Minculturas: Así fue como llegó a África…
H.T.: El maestro nos invitaba a esa conexión con la diáspora africana en el mundo y nos invitaba a al pensamiento de una danza que hablara del presente de la actualidad de la Comunidad Negra. Ese proceso me llevó a África. Allá me cambió la vida porque pues ya conocer siempre fue un sueño desde siempre llegar a África. Poder escuchar las músicas, las historias, poder ver sus formas de vida.
Minculturas: ¿Qué es lo que más recuerda de ese diálogo con las raíces de la tradición afro?
H.T.: Me acuerdo de que reíamos sin entender el idioma. Yo no entendía lo que hablaba, ellos tampoco a mí, pero nos reíamos y sabíamos de qué nos estábamos riendo. Nos llevaban a las reuniones de su familia y veíamos que esas reuniones eran como si fueran mi mamá y mis tías. También me sorprendían las largas jornadas de trabajo que dedicaban a las prácticas artísticas. Eran prácticamente de las ocho de la mañana hasta las once de la noche. Me sorprendió mucho la forma y el rigor del trabajo de los artistas.
Minculturas: Esa experiencia le hizo reconocerse más como afrocolombiano, lo ató más a sus raíces.
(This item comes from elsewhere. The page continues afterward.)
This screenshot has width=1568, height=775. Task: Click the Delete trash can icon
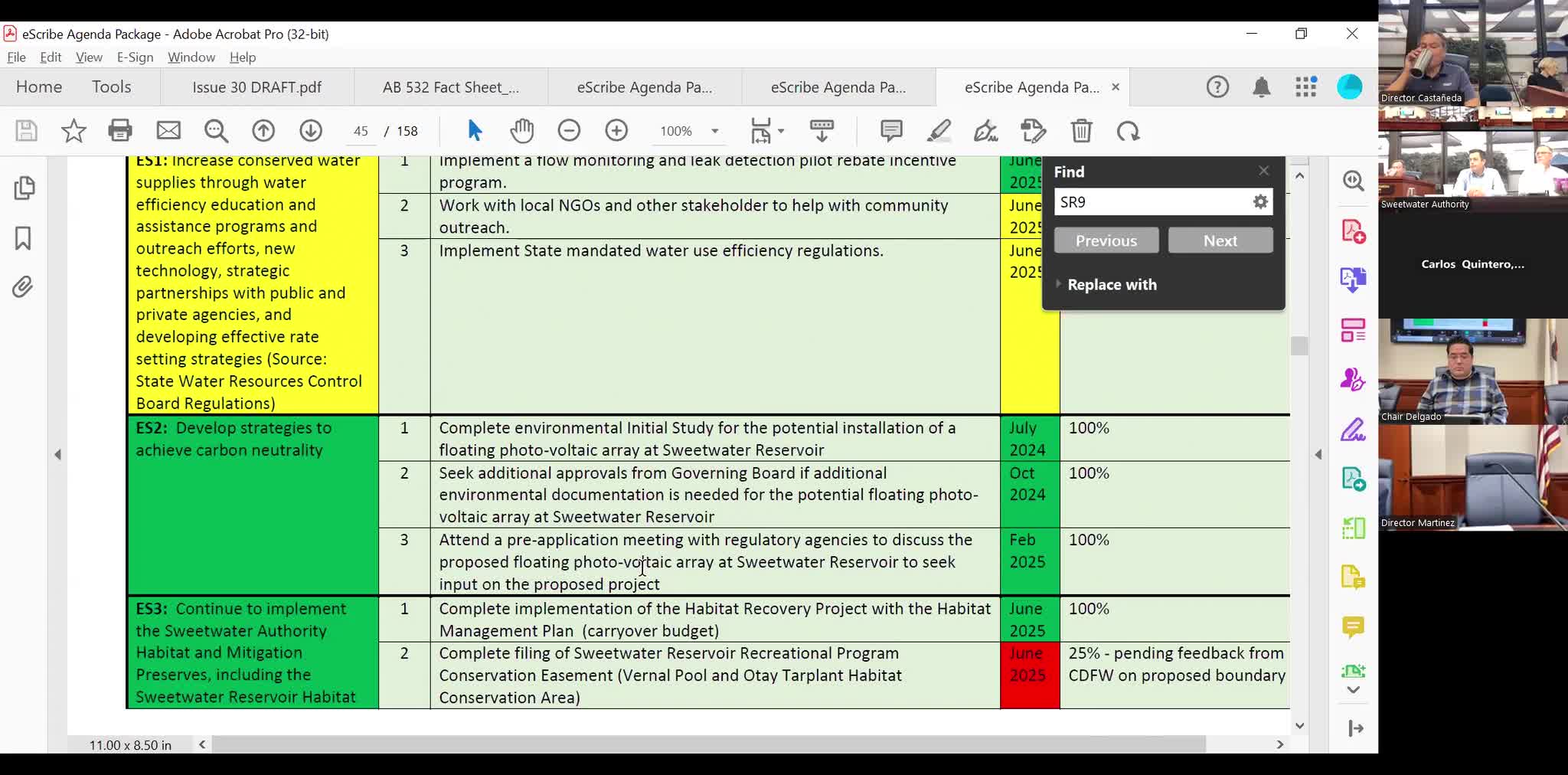(1081, 131)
H.T.: Yo me doy cuenta de eso ahora. En ese momento solo estaba participando y como que sentía que había un cariño y una cosa muy especial allí. Yo veía los que tocaban N'goni, Yembe y me enamoraba de eso. Yo ahora me doy cuenta de que ese deseo de hacer música ha sido una constante, pero antes no sabía. Cuando volví a Tumaco, con todos los instrumentos, empezamos a tocarlos con mi familia. Y ahí empezó Plu con Pla. Ahora verme en el escenario y ver cuánto lo disfruto y digo: yo siempre estuve en esto y no sabía que era tan poderoso.
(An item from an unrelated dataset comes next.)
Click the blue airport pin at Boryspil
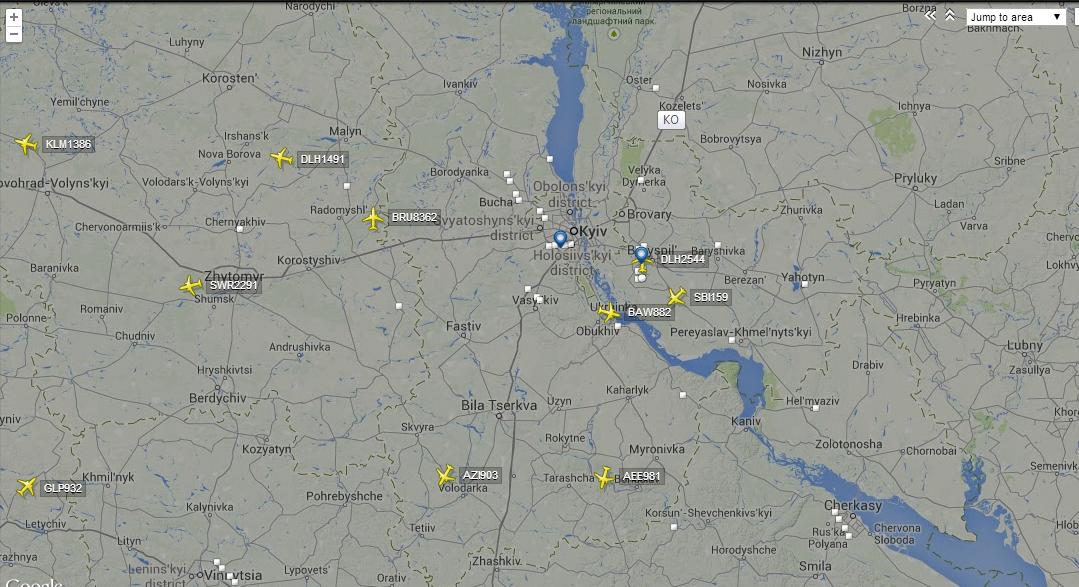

Minculturas: Desde Plu con Pla vemos esta fusión de saberes. ¿Cómo ha sido llevar todas estas sonoridades a su tierra y propiciar los intercambios culturales?
H.T.: Esos sonidos que podemos reconocer en distintos espacios en África se conectan bien en Tumaco. Le metemos un poquito de reggae, de rap a la cosa y hemos ido logrando encontrar un sonido para la banda. También con nuestras letras y unos mensajes y una forma de decir las cosas que es propia de los tumaqueños. Esto es continuar ese trabajo de lucha social que han tenido mis padres como líderes en esta comunidad que han estado siempre pendientes de que tengamos mejores derechos en Tumaco como población negra.
Minculturas: Cuénteme de ese mensaje detrás de la música, que también se puede ver en Ritmo y Marea.
H.T.: Mis narrativas siempre están orientadas a pensarnos como comunidad tanto en el disfrute de nuestra vida, pero también en reivindicar lo que hacemos, en buscar la transformación de nuestra realidad. Contar las historias que nos han contado, llevar los mensajes a la juventud, en reclamarle a la sociedad, la presencia y la invisibilización de nuestra gente.
Minculturas: Ahora que lo menciona, ¿cuál es la historia que no se ha contado de Tumaco?
H.T.: Pues que nosotros somos un pueblo que huyó, que se emancipó del dominio del sistema esclavista. Huimos para construir nuestro espacio, nuestro territorio libre y allá nos alcanzó la sociedad y el sistema y nos han vuelto a dominar de alguna manera. Nos han impuesto la guerra, la explotación de los recursos de nuestro territorio, pero también de nosotros como seres humanos.
Minculturas: ¿Y cuál es su conexión con los saberes raizales?
H.T.: Desde la primera vez que pisé San Andrés, he vivido enamorado de esta tierra. Yo adoro Tumaco, pero si tuviera que ir a otro lugar en el mundo sería esta isla. Cuando vengo, siento que estoy en el vientre de mi mama, siento que pertenezco allá.